Interview mit dem ehemaligen Bonner Generalintendanten Klaus Weise: „Man kann mich gerne anzapfen“

Bonn · Der ehemalige Generalintendant Klaus Weise plädiert für den Abriss der Beethovenhalle und den Neubau eines Zweispartenhauses.

 Hat die Sorge, dass das Beethoven-Jubiläum in Bonn verpufft: Der ehemalige Generalintendant Klaus Weise.

Hat die Sorge, dass das Beethoven-Jubiläum in Bonn verpufft: Der ehemalige Generalintendant Klaus Weise.

Foto: Horst Müller

Sie waren von 2003 bis 2013 Generalintendant des Theaters und der Oper Bonn. Wie sehen Sie diese Zeit im Rückblick?

Klaus Weise: Ich denke, in der Zeit ist mir einiges gelungen. Ich habe in den Jahren die Sparvorgaben eingehalten, immerhin waren das 13,5 Millionen Euro. In meinen Spielzeiten hatten wir außerdem stets eine Platzauslastung von bis zu 80 Prozent. Womit ich nicht zufrieden bin, ist, dass ich mich mit meiner Idee der Entwicklung einer Kulturperspektive für Bonn nicht habe durchsetzen können.

Es ging mir darum, in Zusammenarbeit mit dem Beethovenfest für die Stadt etwas aufzubauen, wie es in Salzburg umgesetzt wurde, und um das uns die Städte weltweit beneiden würden. Beethoven gilt als einer der größten Künstler und Komponisten weltweit. Was Bonn daraus bisher gemacht hat, entspricht aber nicht der Größe dieses Künstlers.

Sie hatten zehn Jahre Zeit, aus ihrer Idee etwas zu machen ...

Weise: Ja, das ist wahr. Ich habe das auch versucht. Aber dem entgegen stand die Idee, ein Festspielhaus in Bonn zu bauen. Meine Meinung war aber immer: Bonn braucht keinen reinen Konzertsaal als Festspielhaus. Ich stehe nach wie vor dazu. Bonn braucht einen Opern- und einen Konzertsaal. Und zwar in einem Gebäude. Erst in Inhalten denken, dann in Beton bauen. Wir sind in einer Stadt mit 320.000 Einwohnern und brauchen keine zig Hallen. Das Geld ist dafür gar nicht vorhanden.

Aufgabe
Schreiben Sie aus dem Interview mit Klaus Weise den Abschnitt ab, der bei „Sie hatten zehn“ beginnt und bei „gar nicht vorhanden.“ endet.

Angezeigte Daten
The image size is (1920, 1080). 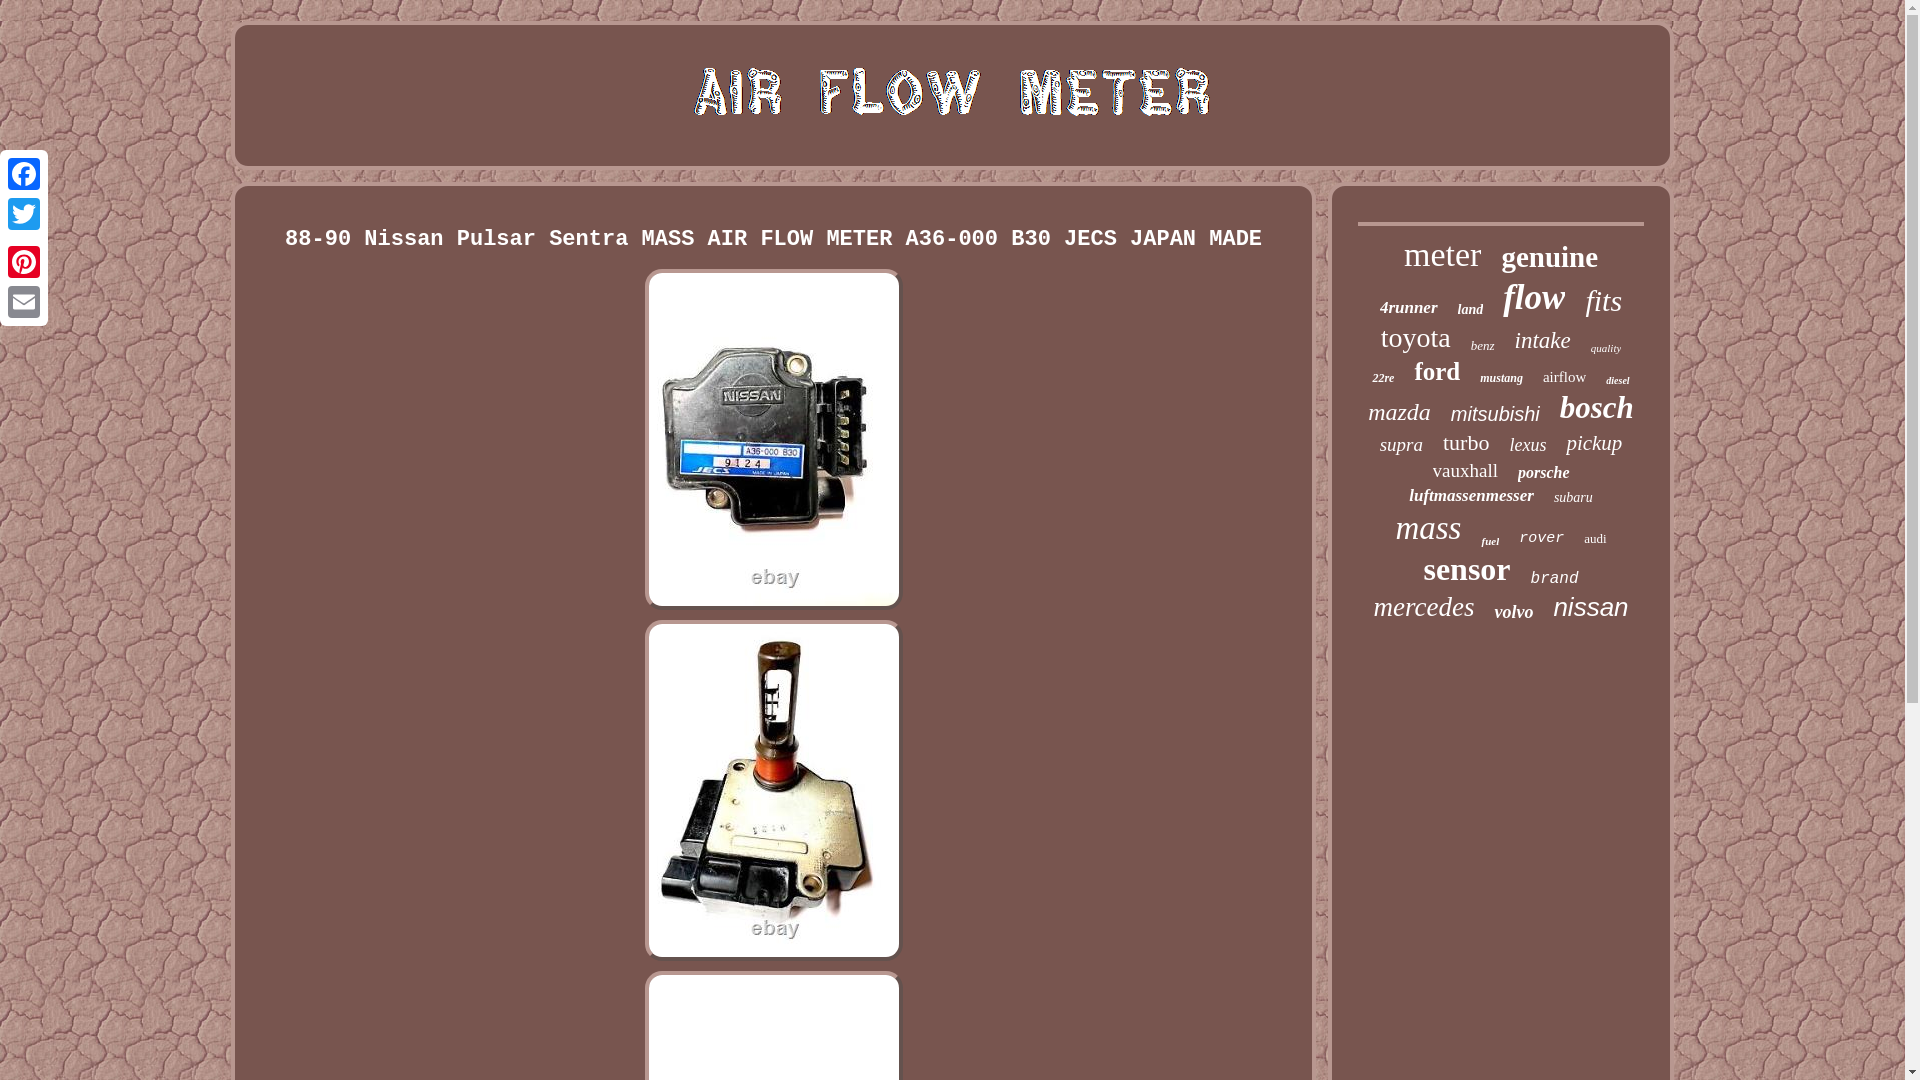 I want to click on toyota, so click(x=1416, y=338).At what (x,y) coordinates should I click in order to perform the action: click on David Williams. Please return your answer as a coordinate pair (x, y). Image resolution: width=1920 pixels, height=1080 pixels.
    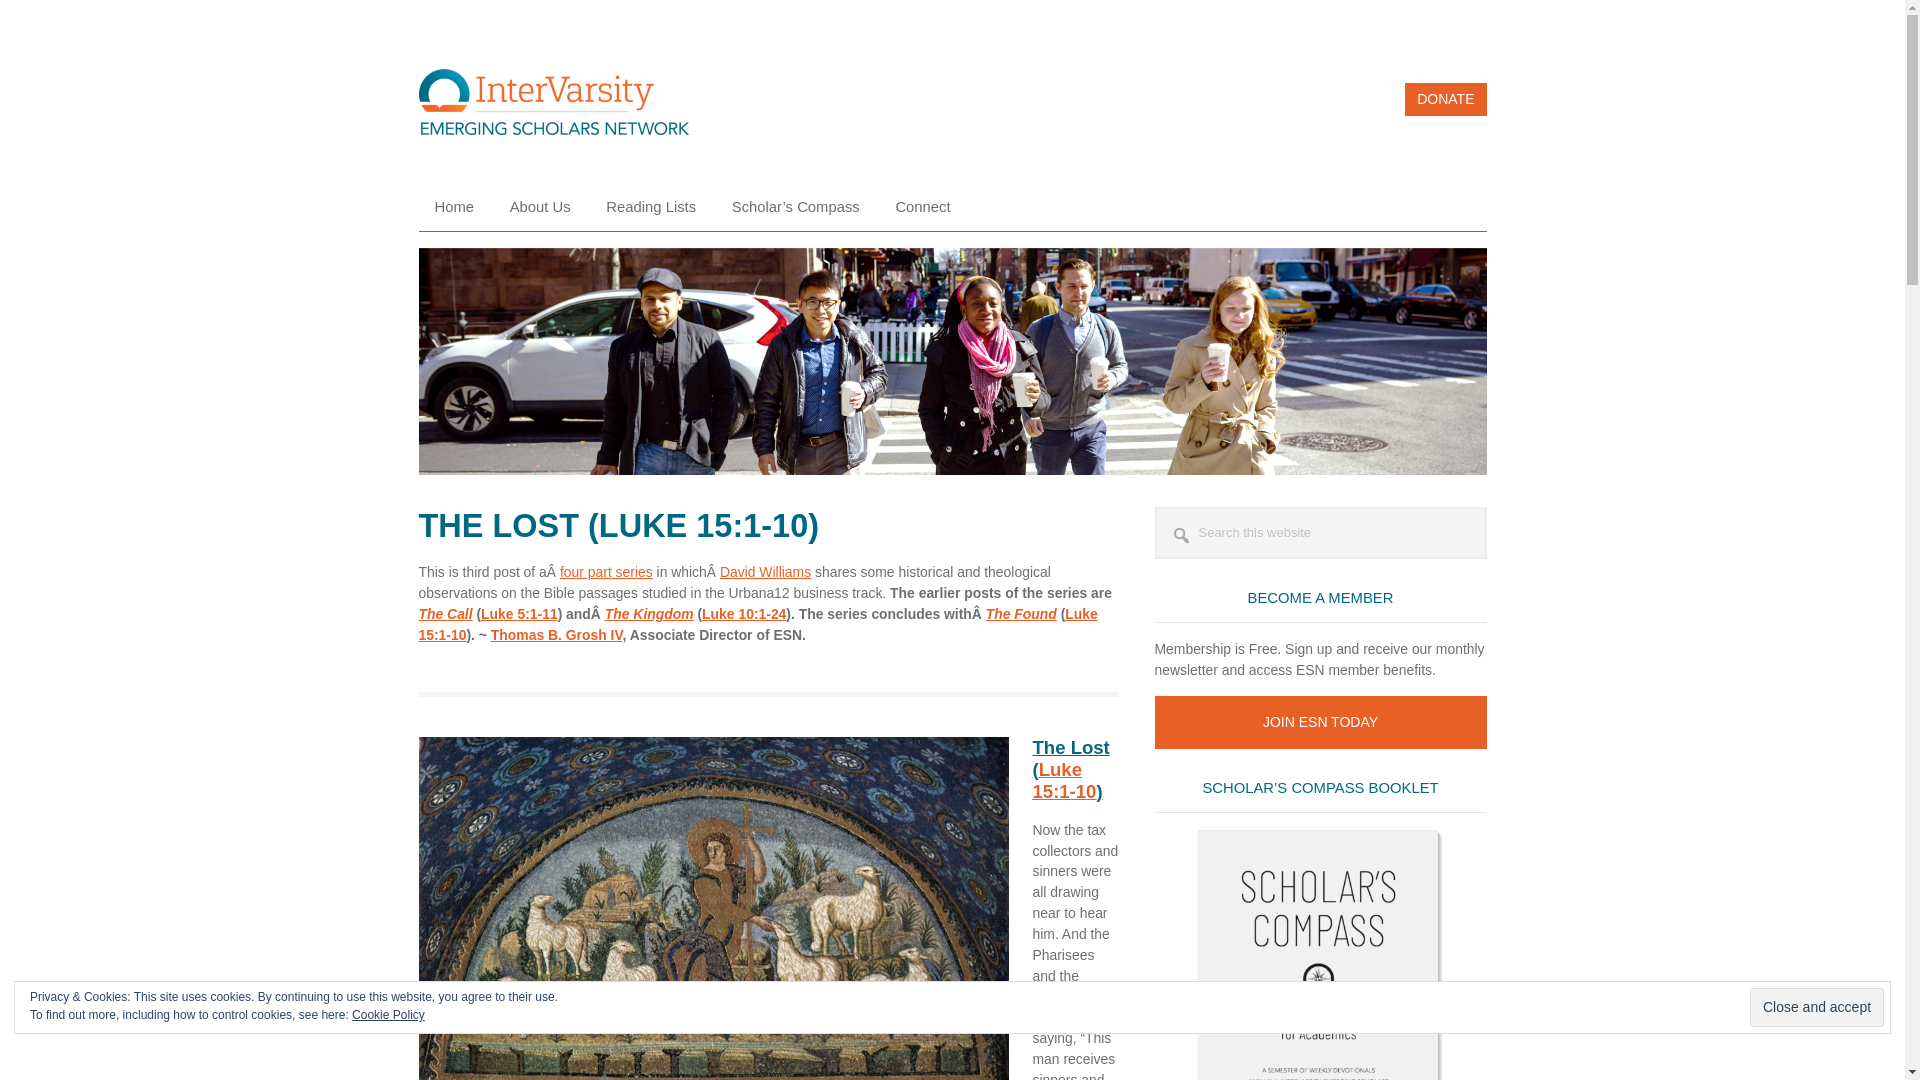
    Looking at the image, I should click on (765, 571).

==

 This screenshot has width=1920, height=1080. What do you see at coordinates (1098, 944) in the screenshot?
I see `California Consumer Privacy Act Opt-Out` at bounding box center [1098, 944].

Endgültige Antwort
Sie hatten zehn Jahre Zeit, aus ihrer Idee etwas zu machen ...

Weise: Ja, das ist wahr. Ich habe das auch versucht. Aber dem entgegen stand die Idee, ein Festspielhaus in Bonn zu bauen. Meine Meinung war aber immer: Bonn braucht keinen reinen Konzertsaal als Festspielhaus. Ich stehe nach wie vor dazu. Bonn braucht einen Opern- und einen Konzertsaal. Und zwar in einem Gebäude. Erst in Inhalten denken, dann in Beton bauen. Wir sind in einer Stadt mit 320.000 Einwohnern und brauchen keine zig Hallen. Das Geld ist dafür gar nicht vorhanden.